Potentes latidos hicieron vibrar la camisa del padre generando una onda expansiva que avanzó hasta su cerebro, provocando un súbito mareo que lo obligó a sostenerse del marco de la puerta. La abuela, al ver la reacción de su hijo, temió lo peor, pero también se sintió obligada a llenarse de un coraje artificial para adentrarse en el tal vez momentáneo sepulcro del nieto.

Despegó la espalda de la tibia pared contigua donde se había refugiado a pedido del hijo. Avanzó dando pasos de procesión, arrastrando sus confortables pantuflas. Asomó la cabeza, y poco a poco su pequeño sol se fue dejando ver en un atardecer invertido.

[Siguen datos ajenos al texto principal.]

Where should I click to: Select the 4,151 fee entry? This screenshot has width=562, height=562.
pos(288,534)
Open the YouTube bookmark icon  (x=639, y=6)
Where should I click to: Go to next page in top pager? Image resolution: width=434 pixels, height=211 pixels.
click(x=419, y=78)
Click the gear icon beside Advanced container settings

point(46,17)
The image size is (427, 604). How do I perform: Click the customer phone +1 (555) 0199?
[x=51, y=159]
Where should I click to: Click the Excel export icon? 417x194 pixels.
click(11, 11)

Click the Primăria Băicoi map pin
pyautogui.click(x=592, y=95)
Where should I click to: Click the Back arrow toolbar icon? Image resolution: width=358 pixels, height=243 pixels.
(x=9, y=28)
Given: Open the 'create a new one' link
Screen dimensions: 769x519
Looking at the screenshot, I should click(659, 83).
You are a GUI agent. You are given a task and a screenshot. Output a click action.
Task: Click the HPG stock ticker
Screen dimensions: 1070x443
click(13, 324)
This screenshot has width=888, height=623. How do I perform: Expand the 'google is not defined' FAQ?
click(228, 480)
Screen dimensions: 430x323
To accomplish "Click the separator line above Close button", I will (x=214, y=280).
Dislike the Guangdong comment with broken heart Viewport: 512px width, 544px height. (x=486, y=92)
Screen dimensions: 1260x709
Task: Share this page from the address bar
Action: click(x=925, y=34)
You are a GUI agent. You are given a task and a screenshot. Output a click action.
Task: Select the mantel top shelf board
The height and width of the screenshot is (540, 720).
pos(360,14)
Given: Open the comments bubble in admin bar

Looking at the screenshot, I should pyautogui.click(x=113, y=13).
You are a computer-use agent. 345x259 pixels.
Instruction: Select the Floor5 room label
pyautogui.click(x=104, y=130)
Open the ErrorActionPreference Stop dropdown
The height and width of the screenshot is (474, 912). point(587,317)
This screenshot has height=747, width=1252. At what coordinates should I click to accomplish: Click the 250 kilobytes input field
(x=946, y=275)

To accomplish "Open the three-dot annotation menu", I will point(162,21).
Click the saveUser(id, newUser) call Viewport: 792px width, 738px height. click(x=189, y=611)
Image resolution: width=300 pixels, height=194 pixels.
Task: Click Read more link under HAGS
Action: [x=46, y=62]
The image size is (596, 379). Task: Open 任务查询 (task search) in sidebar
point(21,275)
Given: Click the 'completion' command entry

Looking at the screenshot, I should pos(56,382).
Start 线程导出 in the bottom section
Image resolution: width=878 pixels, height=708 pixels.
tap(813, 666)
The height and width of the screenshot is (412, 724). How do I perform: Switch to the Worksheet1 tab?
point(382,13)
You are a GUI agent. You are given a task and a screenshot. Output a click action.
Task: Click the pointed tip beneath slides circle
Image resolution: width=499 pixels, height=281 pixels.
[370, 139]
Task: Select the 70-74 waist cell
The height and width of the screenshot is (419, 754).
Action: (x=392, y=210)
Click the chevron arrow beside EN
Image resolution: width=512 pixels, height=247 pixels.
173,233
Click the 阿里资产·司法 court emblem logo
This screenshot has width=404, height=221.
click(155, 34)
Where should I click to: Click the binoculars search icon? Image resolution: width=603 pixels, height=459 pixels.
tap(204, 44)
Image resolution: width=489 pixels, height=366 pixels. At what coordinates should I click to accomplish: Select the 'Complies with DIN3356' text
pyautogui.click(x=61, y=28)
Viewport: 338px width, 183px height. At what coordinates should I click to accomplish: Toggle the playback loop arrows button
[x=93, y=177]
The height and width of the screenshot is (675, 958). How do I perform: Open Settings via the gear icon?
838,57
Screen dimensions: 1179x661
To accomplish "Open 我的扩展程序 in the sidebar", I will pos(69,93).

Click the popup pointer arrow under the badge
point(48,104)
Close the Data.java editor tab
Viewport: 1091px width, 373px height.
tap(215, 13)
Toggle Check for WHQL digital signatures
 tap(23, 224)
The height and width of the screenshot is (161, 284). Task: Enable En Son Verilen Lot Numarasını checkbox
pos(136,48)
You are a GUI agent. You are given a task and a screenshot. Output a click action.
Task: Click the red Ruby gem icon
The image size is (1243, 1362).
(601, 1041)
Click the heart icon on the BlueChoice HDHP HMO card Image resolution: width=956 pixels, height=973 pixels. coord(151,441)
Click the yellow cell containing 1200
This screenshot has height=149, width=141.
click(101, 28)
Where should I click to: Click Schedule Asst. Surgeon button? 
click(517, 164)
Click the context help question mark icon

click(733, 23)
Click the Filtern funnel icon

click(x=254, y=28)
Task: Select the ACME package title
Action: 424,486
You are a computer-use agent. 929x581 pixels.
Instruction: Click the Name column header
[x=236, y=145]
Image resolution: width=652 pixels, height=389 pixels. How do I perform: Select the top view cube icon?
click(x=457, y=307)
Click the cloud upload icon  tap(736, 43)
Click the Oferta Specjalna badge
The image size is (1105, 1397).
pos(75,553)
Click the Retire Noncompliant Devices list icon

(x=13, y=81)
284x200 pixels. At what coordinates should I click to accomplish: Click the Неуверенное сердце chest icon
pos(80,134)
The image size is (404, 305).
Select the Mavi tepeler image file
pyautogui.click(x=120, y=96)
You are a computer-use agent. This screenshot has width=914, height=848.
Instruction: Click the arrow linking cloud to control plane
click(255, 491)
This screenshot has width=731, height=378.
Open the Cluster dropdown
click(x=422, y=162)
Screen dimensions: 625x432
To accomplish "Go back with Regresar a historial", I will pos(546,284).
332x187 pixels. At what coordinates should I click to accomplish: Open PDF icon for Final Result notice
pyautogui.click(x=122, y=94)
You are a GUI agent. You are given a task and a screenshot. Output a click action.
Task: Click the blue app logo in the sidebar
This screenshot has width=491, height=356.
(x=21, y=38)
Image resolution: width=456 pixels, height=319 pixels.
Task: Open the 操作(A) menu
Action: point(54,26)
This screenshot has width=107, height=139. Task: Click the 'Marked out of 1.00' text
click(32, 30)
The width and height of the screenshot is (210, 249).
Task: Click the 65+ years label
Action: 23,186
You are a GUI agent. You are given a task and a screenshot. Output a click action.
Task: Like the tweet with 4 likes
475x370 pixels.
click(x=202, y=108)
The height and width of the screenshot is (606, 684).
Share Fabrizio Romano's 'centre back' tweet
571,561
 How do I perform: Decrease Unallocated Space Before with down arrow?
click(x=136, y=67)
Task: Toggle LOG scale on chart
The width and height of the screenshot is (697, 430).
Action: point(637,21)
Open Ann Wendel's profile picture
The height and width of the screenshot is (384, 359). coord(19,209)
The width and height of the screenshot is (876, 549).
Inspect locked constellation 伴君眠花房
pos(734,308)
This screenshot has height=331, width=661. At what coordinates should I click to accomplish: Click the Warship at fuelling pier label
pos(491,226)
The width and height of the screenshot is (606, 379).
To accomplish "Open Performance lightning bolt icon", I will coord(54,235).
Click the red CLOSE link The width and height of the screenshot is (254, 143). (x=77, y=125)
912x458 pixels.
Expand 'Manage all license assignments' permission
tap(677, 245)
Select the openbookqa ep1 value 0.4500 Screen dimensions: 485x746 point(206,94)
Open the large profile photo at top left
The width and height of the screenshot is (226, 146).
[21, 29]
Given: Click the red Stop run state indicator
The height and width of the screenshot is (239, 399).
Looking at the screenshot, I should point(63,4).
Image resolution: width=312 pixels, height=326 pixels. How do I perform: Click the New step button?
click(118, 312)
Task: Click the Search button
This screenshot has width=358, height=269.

Se deslizó por el reducido espacio que dejaba el cuerpo de su hijo en el vano de la puerta, y como levitando, llegó a posicionarse en la cabecera del nieto. Palpó con dos de sus nudosos dedos la zona de la yugular. Un ligero flujo sanguíneo empujaba esporádicamente la azulada vena que se percibía a través de la casi translúcida piel.

—¡Está vivo! —gritó con una fuerza ajena a ella, como si su intención fuese ahuyentar la fúnebre escena armada en su mente.

Este aviso fue suficiente para sacar al papá de su estado de shock. Ingresó haciendo estallar los puntitos blancos desperdigados sobre el piso. Se arrodilló al lado de Efraín como si fuese a hacerle alguna petición, y tal vez sí lo hizo antes de llegar a él, pedirle que no se vaya. Volteó el frágil cuerpo gelatinoso para cargarlo de forma adecuada. Cuando hubo hecho eso, un portarretratos brotó del brazo derecho del pequeño. Una mujer sonriente lo observaba protegida detrás del brillante cristal, mostrando los vestigios de su extinto fulgor muy bien preservado por el papel fotográfico en su afán por detener el tiempo. Intercambió una fugaz mirada de profunda tristeza con su madre, y le alcanzó el retrato para que lo guardara. Levantó al niño en brazos dejando caer el frasco vacío de Clonazepam recetado por el psiquiatra como último recurso ante la fallida terapia del psicólogo.

Salieron del cuarto con paso rápido. Bajaron corriendo las gradas. Atravesaron la sala blanqueada por los fluorescentes. Cruzaron el umbral de la puerta y justo cuando se dirigían al carro que los conduciría al hospital, un gato negro atravesó corriendo por delante ellos llevando en el hocico una avecilla que derramaba sus últimas gotas de vida sobre la vereda.